# Grape prices ?



## AmityFlatts (Feb 27, 2013)

For those of you who buy grapes for making wine, how much do you pay per pound for grapes? I assume it matters on the variety of grape, but if you have bought grapes how much did you pay per pound and for what kind of quantity and species?

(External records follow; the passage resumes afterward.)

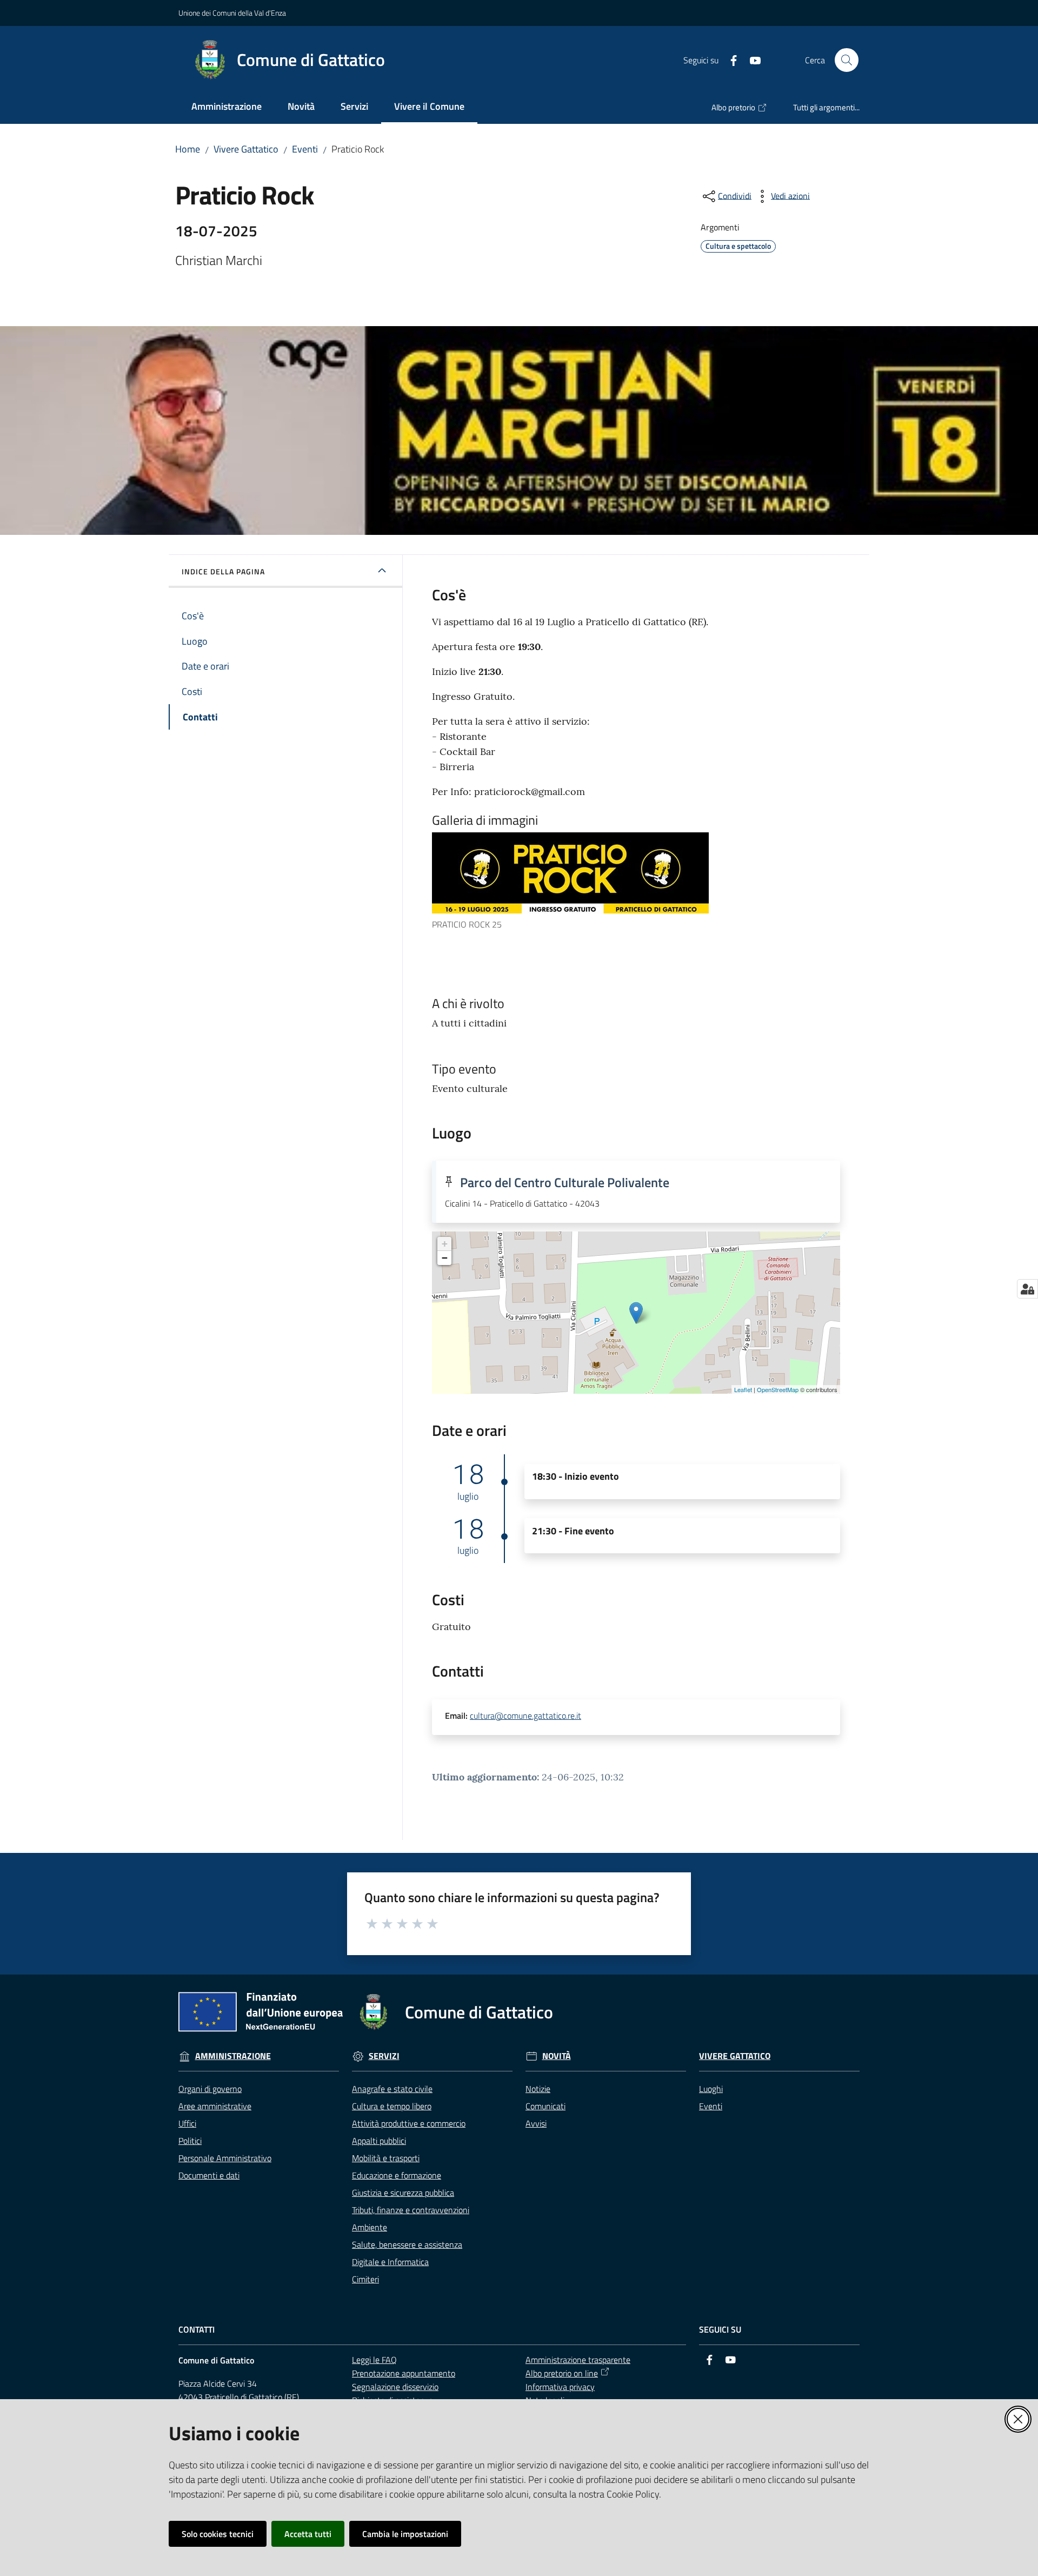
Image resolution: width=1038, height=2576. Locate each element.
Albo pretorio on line (561, 2373)
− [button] (445, 1257)
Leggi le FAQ (374, 2359)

I have never bought wine grapes, and hope to install a small vineyard and hoped to sell some grapes at some point to offset some cost. I could sell to a winery and be done with one sale, but would think I could get better pricing selling to small home wine makers.

Thanks,


----------



## REDBOATNY (Feb 27, 2013)

I only buy juice, but it can vary between $4 and $20 a gallon. Very dependant on variety.


----------



## Gmichaelcellars (Feb 27, 2013)

I purchased 100 lbs of lodi, CA barbera grapes for 50 dollars from an area grower with a good reputation.


----------



## lonesomechicken (Feb 27, 2013)

I live by Madison WI and last fall I went to a small u-pick vineyard that sells grapes to area winemakers. They had like 12 different varities and the more lbs you bought the cheaper they became. I bought over 50 lbs. I thought I got a great deal. mitchell-vineyard.com


----------



## ShtWine (Feb 27, 2013)

Illinois Appelation Grapes $800-$1800/ton based on type/quality.


----------



## novalou (Feb 27, 2013)

AmityFlatts said:


> For those of you who buy grapes for making wine, how much do you pay per pound for grapes? I assume it matters on the variety of grape, but if you have bought grapes how much did you pay per pound and for what kind of quantity and species?
> 
> I have never bought wine grapes, and hope to install a small vineyard and hoped to sell some grapes at some point to offset some cost. I could sell to a winery and be done with one sale, but would think I could get better pricing selling to small home wine makers.
> 
> Thanks,



0.20/lb for u-pick, 0.40/lb per-picked Concord
$1.00/lb bulk California grapes, delivered in a crate to Ohio.
$45/36lb box of California grapes, delivered to Ohio.


----------



## jswordy (Feb 28, 2013)

We don't get the deals y'all do....

Muscadines U-Pick $6/gallon
or at another place
Muscadines U-Pick $1.50/pound
(The $6 gallon is the better deal, since a gallon is about 5 pounds)

Norton U-Pick $1.50/pound
Concord U-Pick $1.50/pound
Blueberries U-Pick $8/gallon; they pick, $11

The Concord is actually the best deal there, since they do not willingly grow in such hot surroundings.


----------



## novalou (Feb 28, 2013)

jswordy said:


> We don't get the deals y'all do....
> 
> Muscadines U-Pick $6/gallon
> or at another place
> ...



I'm in Ohio, Concord grapes are pretty easy to come by.


----------